Modernizing Gardener's Logging Stack with OpenTelemetry
Gardener is introducing a significant enhancement to its logging architecture for shoot clusters. By enabling the new OpenTelemetryCollector
feature gate, shoots will be instrumented with the power and flexibility of the OpenTelemetry Collector to process and route shoot logs. This marks a key step in the evolution of Gardener's observability stack, as outlined in GEP-34.
A More Flexible Logging Pipeline
Previously, Gardener's logging pipeline was tightly coupled: valitail
agents on shoot nodes would send logs directly to a Vali
instance in the shoot's control plane. While effective, this setup offered limited flexibility for integrating with other observability backends.
With the OpenTelemetryCollector
feature gate enabled, the architecture is updated to be more modular. Logs are now routed through an OpenTelemetry Collector, which is deployed in the shoot's control plane. This collector acts as an intermediary, receiving logs and then forwarding them to the Vali
persistence layer. This change effectively decouples the log shipping and processing from the final storage backend.

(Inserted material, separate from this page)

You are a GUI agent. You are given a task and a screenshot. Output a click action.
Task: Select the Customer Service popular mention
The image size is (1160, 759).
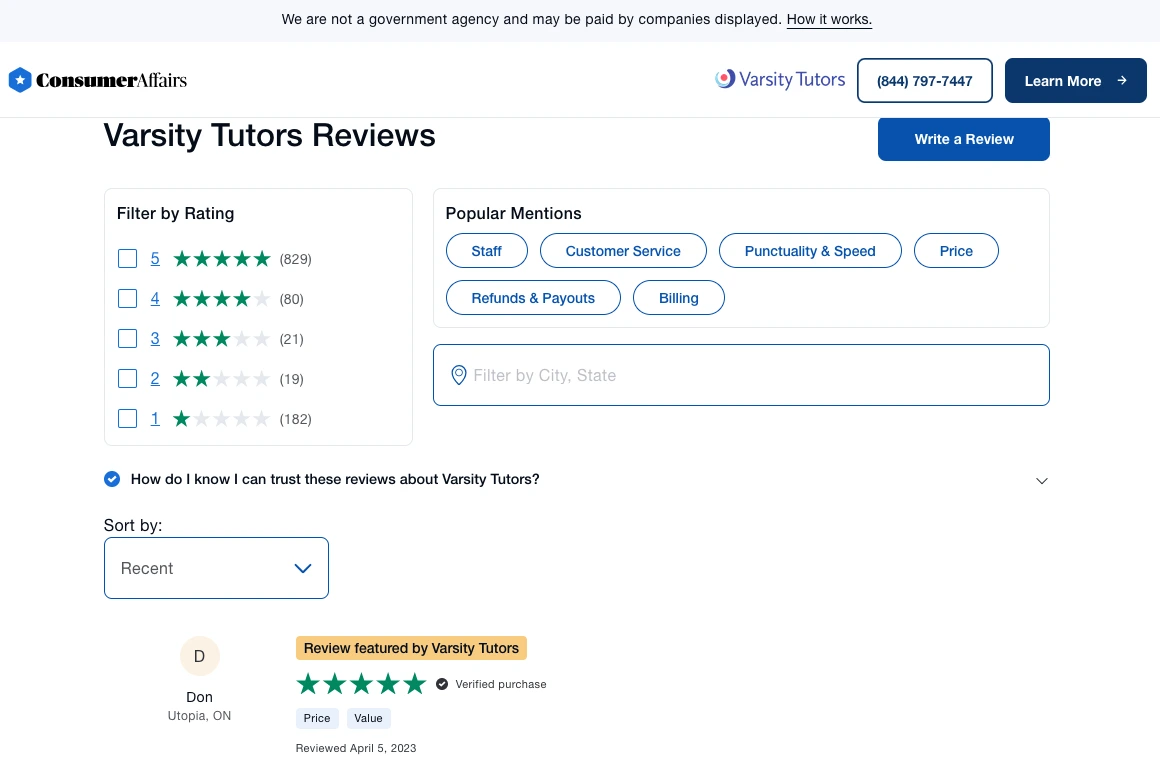point(623,251)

Key Advantages of the New Approach
The introduction of the OpenTelemetry Collector brings several key benefits:
- Enhanced Flexibility: The collector can be configured to export logs to various backends, not just
Vali
. This makes it significantly easier to replace or supplementVali
with other solutions like Grafana Loki or third-party observability platforms in the future. - Future-Proof Extensibility: This architecture lays the groundwork for allowing shoot owners to forward logs to their own custom-defined endpoints through extensions, providing greater control over their observability data.

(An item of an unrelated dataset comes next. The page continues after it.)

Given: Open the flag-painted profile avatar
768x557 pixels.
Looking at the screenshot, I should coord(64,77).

- Industry Standardization: By adopting OpenTelemetry, Gardener aligns with a growing industry standard for telemetry data, ensuring better interoperability and leveraging a vibrant open-source community.
How It Works
When the OpenTelemetryCollector
feature gate is activated, Gardener adjusts the logging stack's configuration. The OpenTelemetry Operator, now part of Gardener, manages the lifecycle of the OpenTelemetryCollector
custom resource.
The Ingress responsible for receiving logs is updated to point to the collector's gRPC receiver endpoint. Consequently, the kube-rbac-proxy
container, which secures this endpoint, is moved from the Vali
deployment to the new collector deployment. From an end-user perspective, the logging experience in the Gardener dashboard remains consistent, ensuring a seamless transition.
This update is a foundational move towards a more powerful, flexible, and standardized observability framework within Gardener.